According to the Office of the National Coordinator for Health Information Technology (IT), the main goal of health IT, including electronic medical records (EMRs), is to improve the quality and safety of patient care. EMRs have the potential to improve care by enhancing communication among providers, promoting timely access to information at the point of care, standardizing care processes, reducing diagnostic delays, and providing clinical decision making support.
Congratulations to Dr. Bihorac and the team on your Award!

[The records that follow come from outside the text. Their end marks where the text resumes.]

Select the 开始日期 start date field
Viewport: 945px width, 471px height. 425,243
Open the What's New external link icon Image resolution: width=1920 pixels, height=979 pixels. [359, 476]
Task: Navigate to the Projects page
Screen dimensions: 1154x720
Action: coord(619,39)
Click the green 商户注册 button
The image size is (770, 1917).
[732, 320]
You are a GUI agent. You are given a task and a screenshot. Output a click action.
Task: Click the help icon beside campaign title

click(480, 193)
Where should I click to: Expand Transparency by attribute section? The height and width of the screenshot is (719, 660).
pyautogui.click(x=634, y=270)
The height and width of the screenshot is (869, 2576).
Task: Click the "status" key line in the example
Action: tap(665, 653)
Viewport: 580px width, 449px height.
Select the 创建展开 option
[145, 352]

Here is a little about the team!
Azra Bihorac, MD MS
Associate Professor of Anesthesiology, Surgery and Medicine
Assistant Division Chief for Research
OTHER TEAM MEMBERS:
UF Health Chief Data Officer
Director, IT Applications & System Development
Chief, Division of Nephrology
Acute Kidney Injury (AKI) is a sudden reduction in kidney function that occurs without causing any symptoms or signs and its presence frequently goes unrecognized by patients and health care providers. It is associated with up to five-fold increases in risk for both other serious complications and hospital death, and an increase in hospital cost of up to $28,000 per hospitalization. It is estimated that 1 in 5 emergency admissions to the hospital are associated with AKI, resulting in prolonged inpatient care and contributing to 100,000 inpatient deaths annually. Our research group has demonstrated that AKI, characterized by a decrease in kidney function ranging from 10% to complete failure, affected up to 30% of surgical patients and even if the AKI resolved it still was associated with increased risks for chronic kidney disease, hemodialysis and death years after surgery. Recent National Confidential Enquiry into Patient Outcome and Death (NCEPOD) estimated that one quarter to one third of cases have the potential to be prevented. Although a standardized definition for AKI that uses an increase in routinely measured serum creatinine level to quantify three severity stages has been in place for the last several years, adoption among physicians is low and awareness among patients for this devastating complication is even lower. Recent national patient safety data from the United Kingdom demonstrated that patient mortality and injury increases with any delay in detecting AKI, and the UK has launched a National AKI Prevention Programme. The goal of this program is to develop and adopt e-alert systems, based on serum creatinine, which will pro-actively notify clinicians when a patient has AKI. We propose a multidisciplinary team of health care workers, information technology specialists, engineers and patients to develop an automated algorithm that uses electronic health records (EHR) to identify AKI risk in real time using changes in serum creatinine and to communicate that risk to health care workers, patients and patients’ families’. This proposal would increase communication effectiveness and timeliness and decrease harm due to any delay in detecting AKI. It will also allow meaningful use of EHR mandated by Center for Medicare Services.